● **RECORD EXTRACTS**
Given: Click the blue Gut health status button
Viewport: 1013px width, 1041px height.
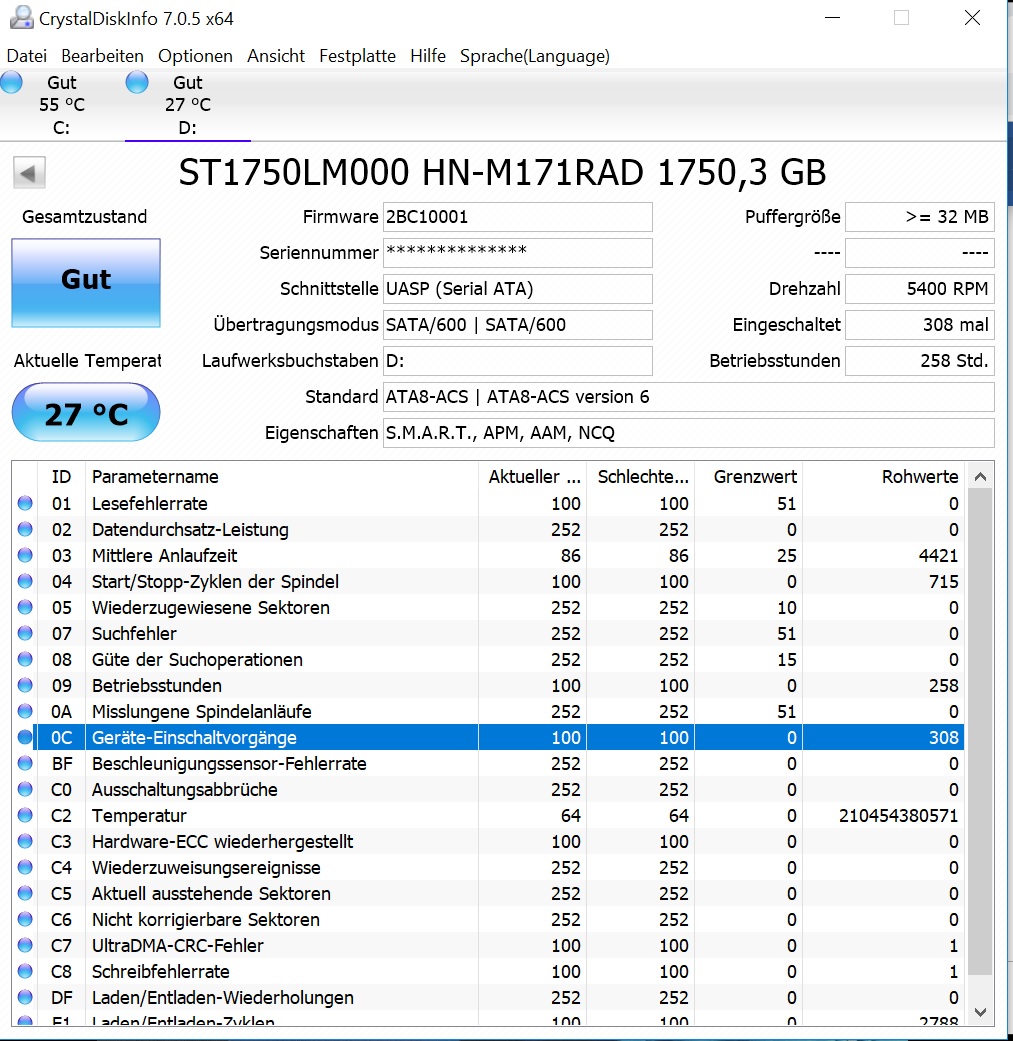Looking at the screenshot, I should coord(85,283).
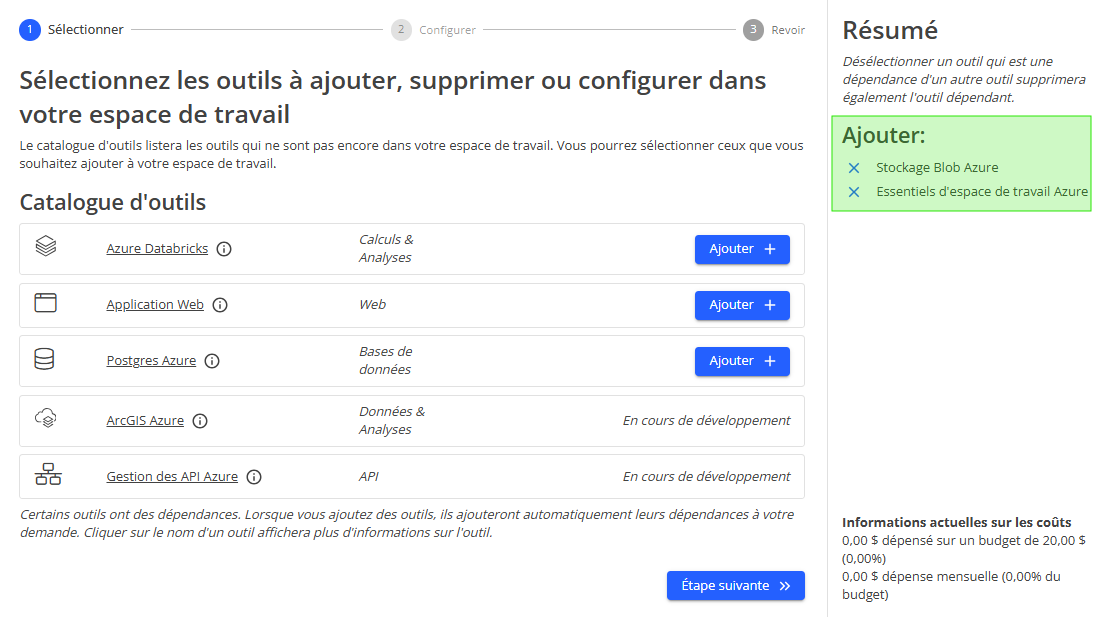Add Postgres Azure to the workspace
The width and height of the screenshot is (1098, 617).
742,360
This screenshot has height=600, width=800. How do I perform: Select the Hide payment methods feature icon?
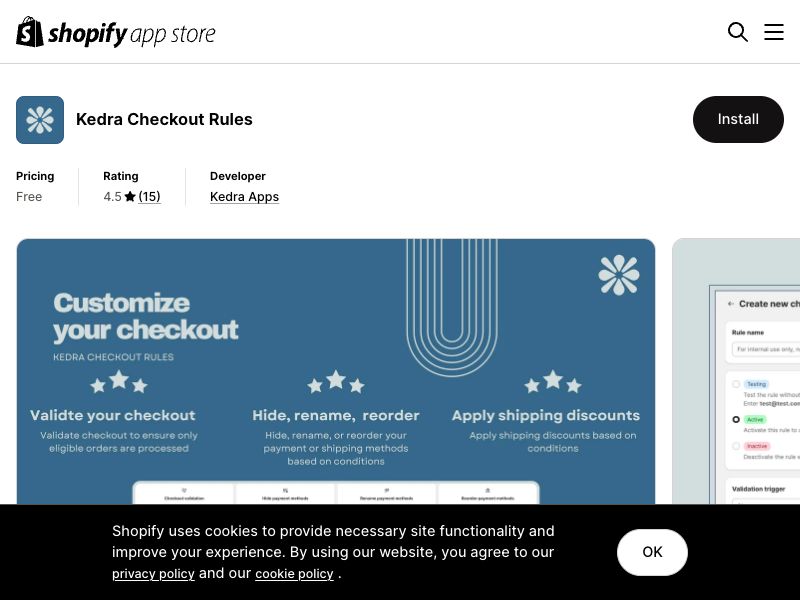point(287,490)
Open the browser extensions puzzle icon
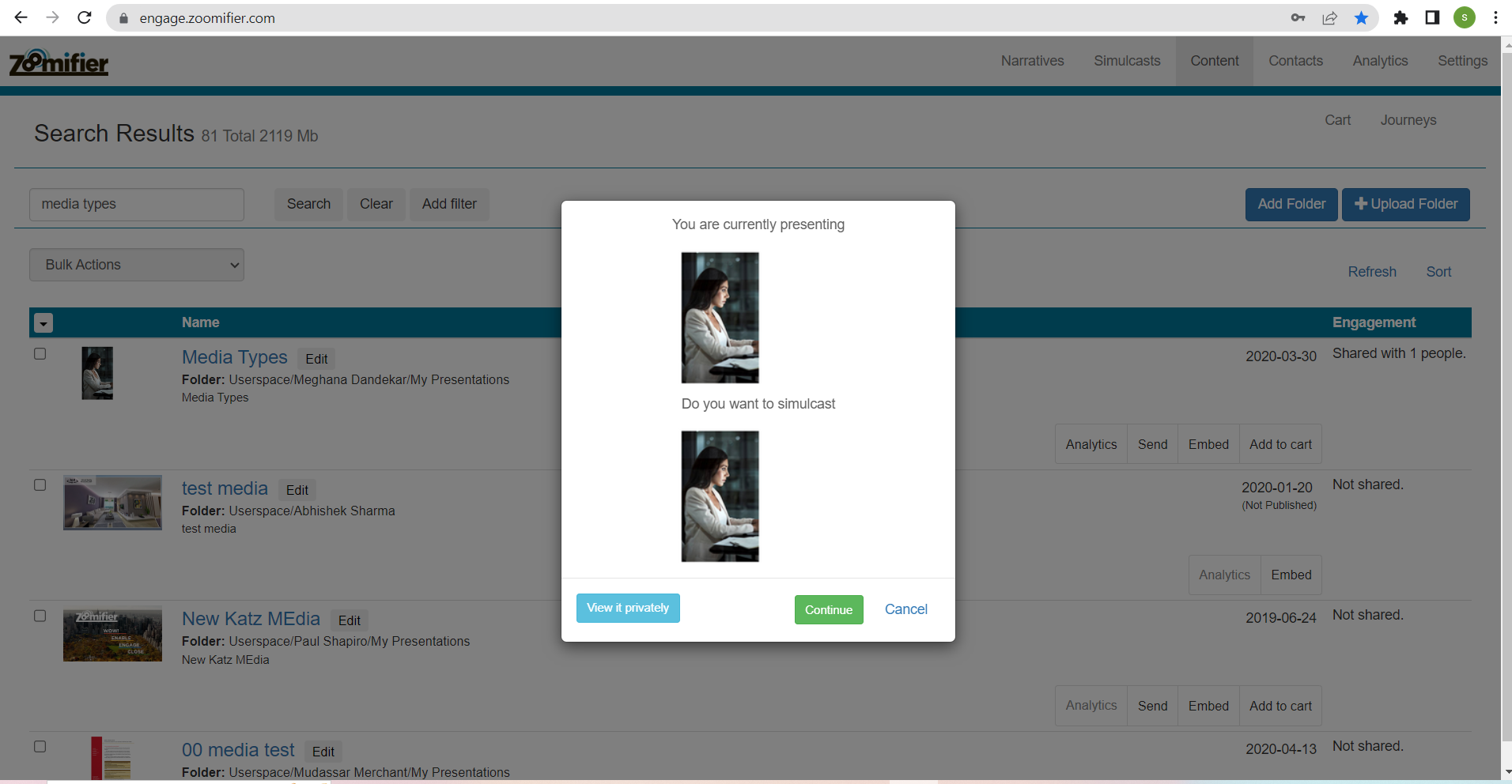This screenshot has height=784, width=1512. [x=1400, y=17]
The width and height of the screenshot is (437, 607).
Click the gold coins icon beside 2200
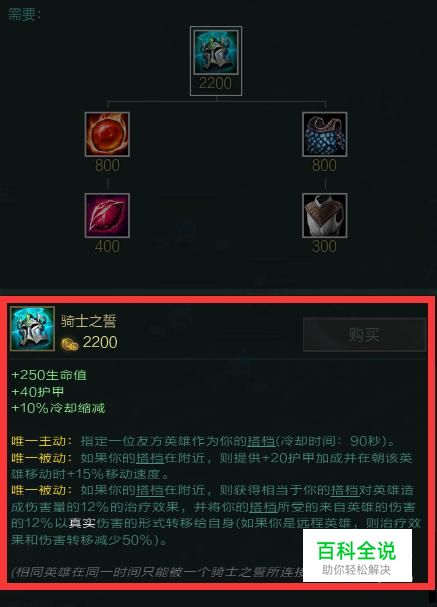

● **WORK TASK**
I'd like every record transcribed exactly, with no pictures carried over.

● **THE COMPLETED TASK**
Given: Click the blue Gut health status button
Viewport: 1013px width, 1041px height.
Looking at the screenshot, I should coord(85,283).
Add Postgres Azure to the workspace
The width and height of the screenshot is (1098, 617).
742,360
This screenshot has height=600, width=800. How do I perform: Select the Hide payment methods feature icon?
point(287,490)
Open the browser extensions puzzle icon
This screenshot has height=784, width=1512. [x=1400, y=17]
The width and height of the screenshot is (437, 607).
Click the gold coins icon beside 2200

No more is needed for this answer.